Tiny habits
A common New Year tradition is making resolutions. However, many struggle to follow through on their well-meaning goals. New Year’s Day 2025 is the perfect time to turn over a new leaf. Turning your goals into lasting habits requires consistency, strategy, and self-compassion. Here’s a practical approach to help you develop habits that stick, to turn your goals into lasting progress.
The Tiny Methods Recipe
In 2019, BJ Fogg, PhD, published Tiny Habits: The Small Changes that Change Everything where he describes his Tiny Habits method as a behavioral strategy that focuses on creating new habits by breaking them into small, manageable actions linked to existing routines. This approach increases the likelihood of success by making habits easier to adopt and gradually build larger positive changes. In his book, he outlines the ABCs of the Tiny Habits method recipe: Anchor, Behavior, and Celebration.
A = Anchor
The first key element of the Tiny Habits method is to find an anchor moment. An anchor is a specific behavior pattern of actions that you do every single day in your normal life such as brushing your teeth or locking the door. These anchor moments act as a starting point or trigger to perform your desired behavior or new “tiny habit”.
B = Behavior
The second key element is to break down your desired behavior into the smallest possible action making it tiny to ensure that it feels easy and achievable. The behavior is described as tiny because there is no willpower or motivation required. It is the starter step to a behavior. For example if your goal is to drink more water, the tiny behavior would be to take a sip of water and not to drink the whole water bottle after the anchor moment.
C = Celebration
The last key element is immediately acknowledging and rewarding yourself for completing even the tiniest action to reinforce the positive behavior. After you have tried something new you need to celebrate it each and every time. For example, If you want to start meditating, your tiny habit could be “After I brush my teeth, I will sit quietly for 30 seconds.” Then after the 30 seconds you internally create a positive feeling by imagining giving yourself a high five or saying to yourself, “I am awesome.” The celebration is anything that creates a positive feeling for you. Internal celebrations work as well as external celebrations. The celebration needs to be an act that allows you to feel successful inside, and that is what establishes the habit.
Why it Works
By starting small, you are more likely to stick to a new behavior and avoid feeling overwhelmed. By habit stacking, you are leveraging existing routines to seamlessly integrate new behaviors, increasing your rate of success. By celebrating small wins with positive reinforcement, you become motivated to continue building on your new habit.
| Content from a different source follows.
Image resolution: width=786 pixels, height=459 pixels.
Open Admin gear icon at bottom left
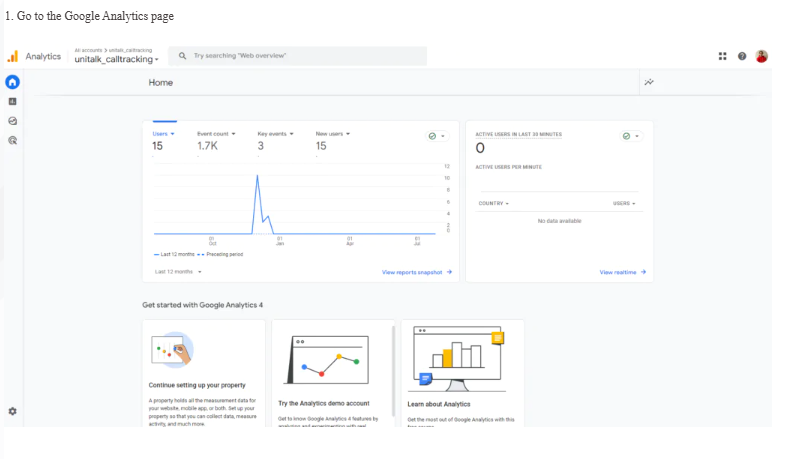[13, 411]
Here are a few more tips to create lasting habits. Record your progress with the ‘chain method’ by using a calendar or journal to track each day you complete your new habit. The goal is to keep that chain going. After completing your tiny habit consistently for one week you can reward yourself for sticking with it by giving yourself a bigger reward such as a massage or dinner out. And lastly, get support from others. Having someone to cheer you on or track your progress can keep you motivated. Consider working with a coach or your physician, joining a group or sharing your goals with a friend for accountability.
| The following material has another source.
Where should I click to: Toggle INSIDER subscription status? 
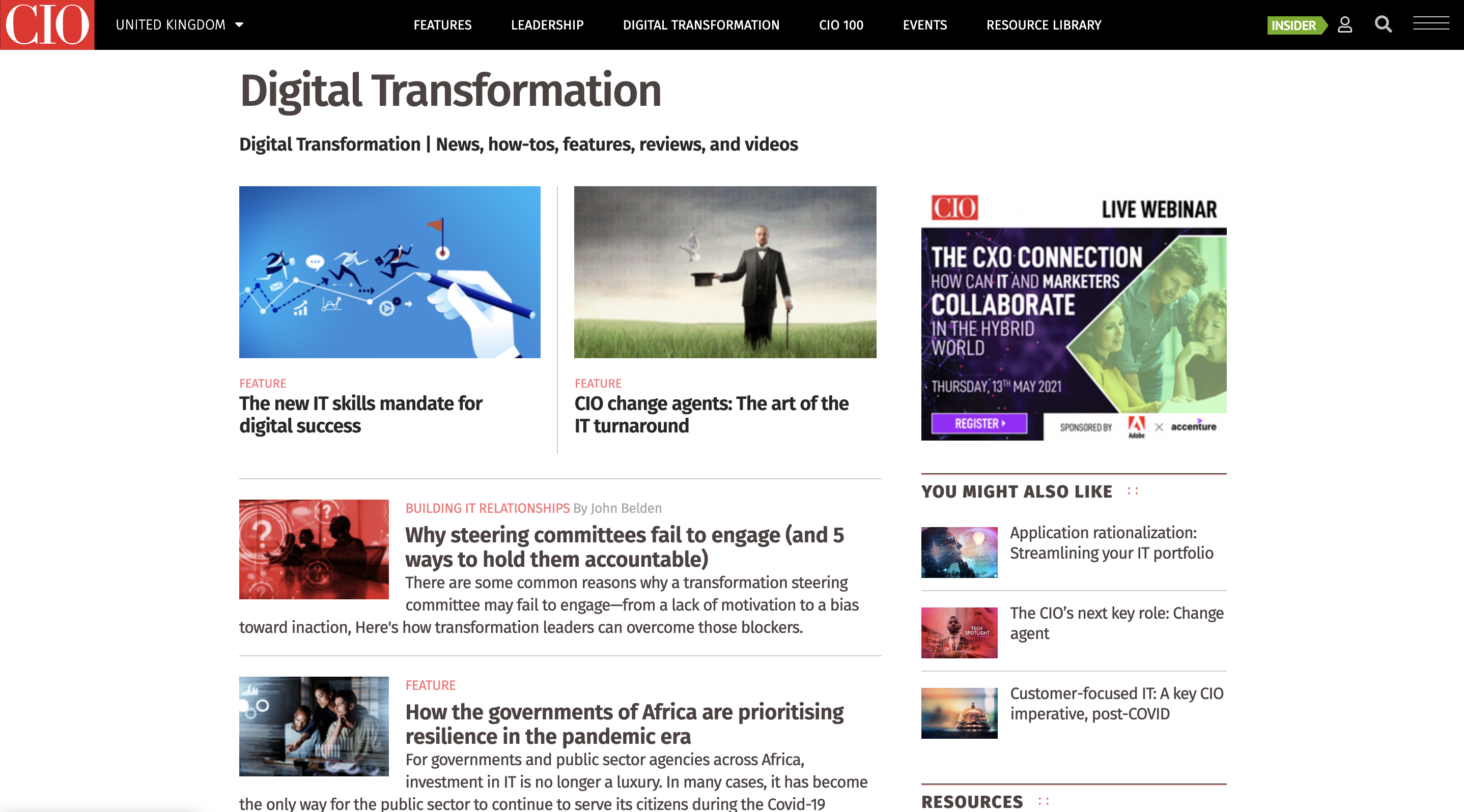click(1296, 25)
Remember to focus on consistency, not perfection. It’s important to consistently show up rather than aim for perfection. Habits work in a compounding way, meaning small, consistent actions add up over time. At first, you may not see results, but over time, the cumulative effect of your efforts will be profound. If you miss an anchor or two, don’t give up completely. You will build momentum by sticking with your routine, even if it’s imperfect. Over time, consistency will turn those actions into habits. To turn your goals into lasting habits, focus on building a system that supports your goals rather than obsessing over the goal itself. Make your habits obvious, attractive, easy, and satisfying. And most importantly, focus on becoming the type of person who embodies those habits consistently. With the right systems and mindset, small changes will lead to lasting results.
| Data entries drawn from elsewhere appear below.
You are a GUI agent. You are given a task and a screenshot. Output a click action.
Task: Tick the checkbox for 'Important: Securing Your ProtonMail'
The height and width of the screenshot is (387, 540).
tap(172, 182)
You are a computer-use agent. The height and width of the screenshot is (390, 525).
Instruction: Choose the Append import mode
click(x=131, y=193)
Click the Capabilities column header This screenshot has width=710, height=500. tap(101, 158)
In conclusion, turning your New Year’s resolutions into lasting habits doesn’t require drastic changes but rather small, consistent actions that compound over time. By using the Tiny Habits method—anchoring new behaviors to existing routines, making them tiny and manageable, and celebrating your progress—you can build lasting habits that lead to meaningful change. Celebrate every step forward, track your progress, and seek support to stay motivated. With patience and persistence, you can gradually transform your life. As you approach the New Year, embrace the power of small habits and take that first step toward lasting change. It’s never too late to start fresh and create the life you envision.